• _Work to be completed_:
Please retype all of the entries that follow, leaving the images out.

• _The input_:
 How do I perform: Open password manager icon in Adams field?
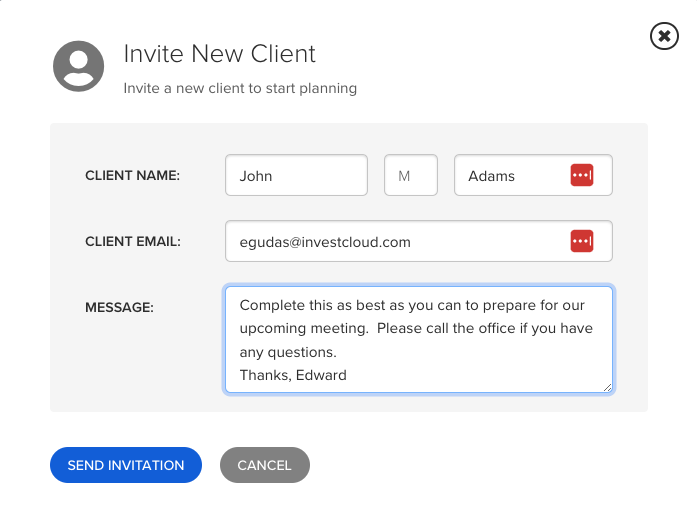[x=582, y=175]
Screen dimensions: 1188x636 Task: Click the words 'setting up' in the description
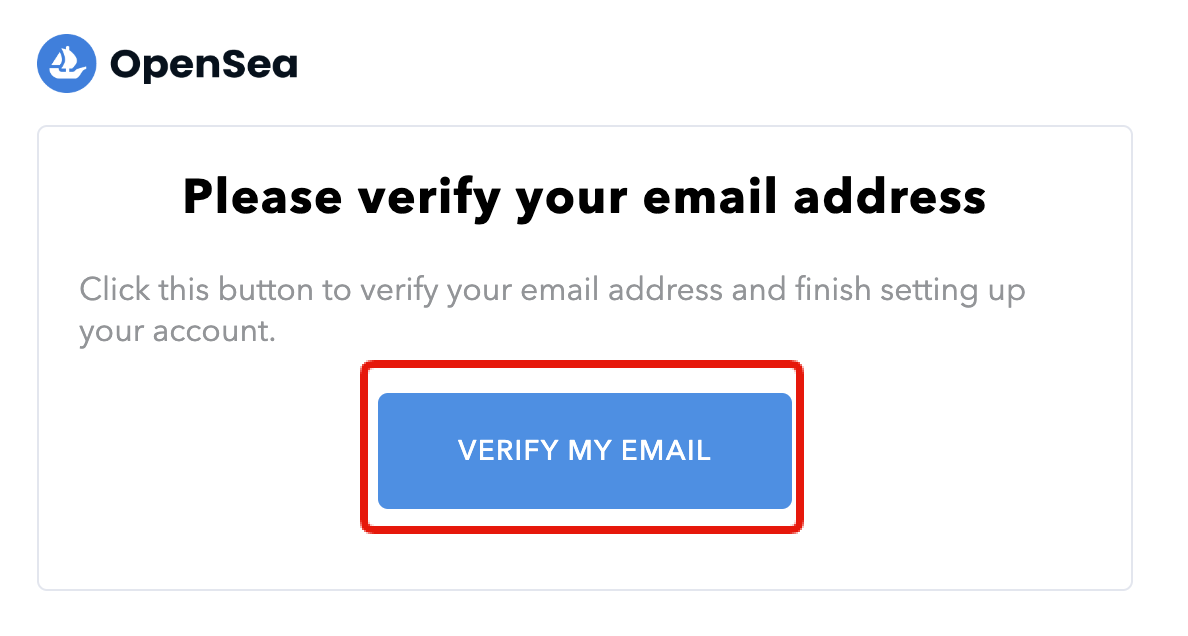952,292
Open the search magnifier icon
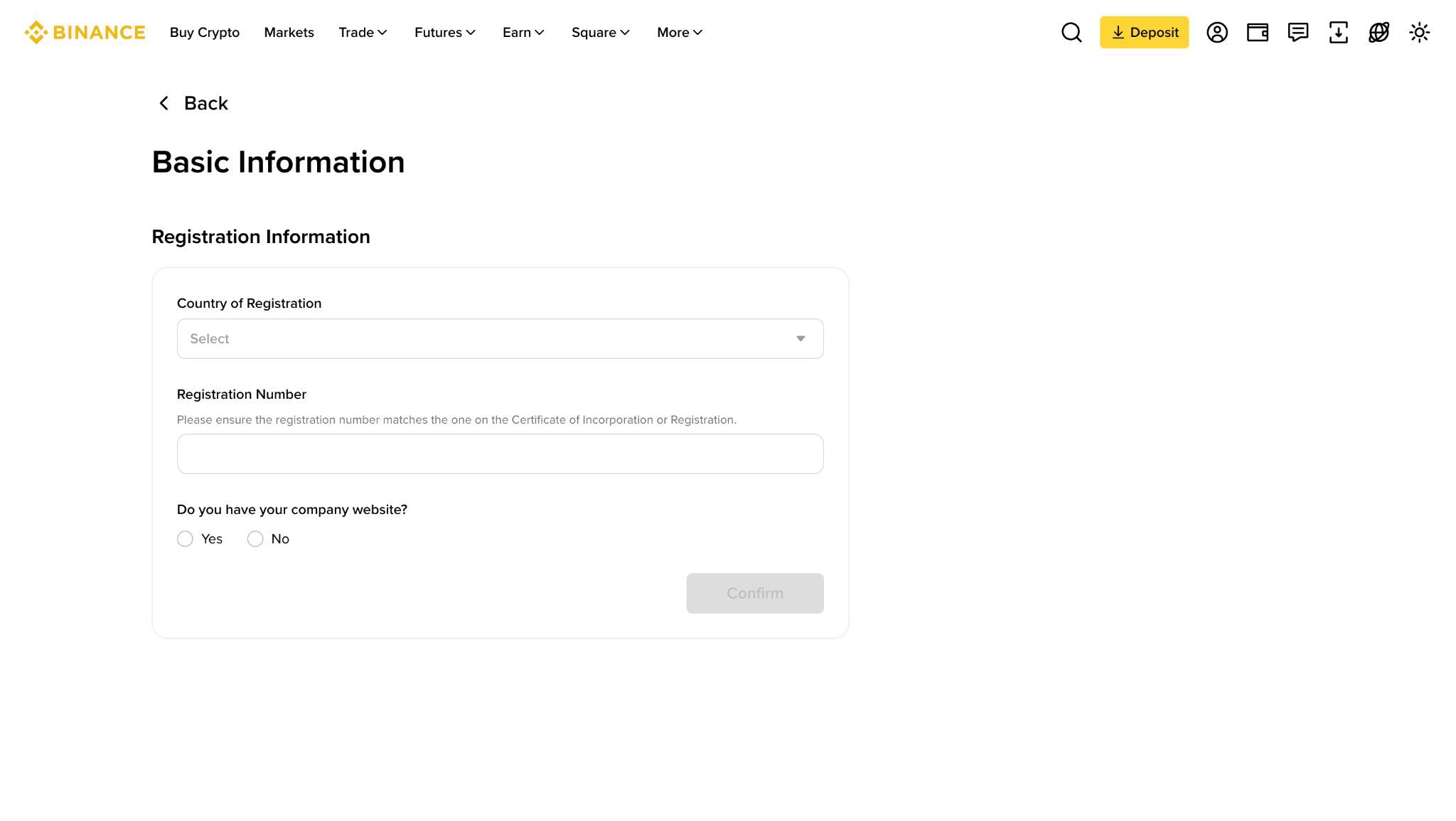 [x=1071, y=33]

• _Solution for this exercise_:
 How do I perform: Open password manager icon in Adams field?
[x=582, y=175]
Screen dimensions: 1188x636 Task: Click the words 'setting up' in the description
952,292
Open the search magnifier icon
 [x=1071, y=33]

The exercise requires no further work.